WORK ITEM
The entries shown below are to be printed in full, unaltered.

MATERIAL TO PROCESS section start

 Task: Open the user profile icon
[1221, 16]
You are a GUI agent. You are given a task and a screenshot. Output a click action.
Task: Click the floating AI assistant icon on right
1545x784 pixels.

MATERIAL TO PROCESS section end

ANSWER SPACE
 Task: Open the user profile icon
[1221, 16]
You are a GUI agent. You are given a task and a screenshot. Output a click action.
Task: Click the floating AI assistant icon on right
1545x784 pixels.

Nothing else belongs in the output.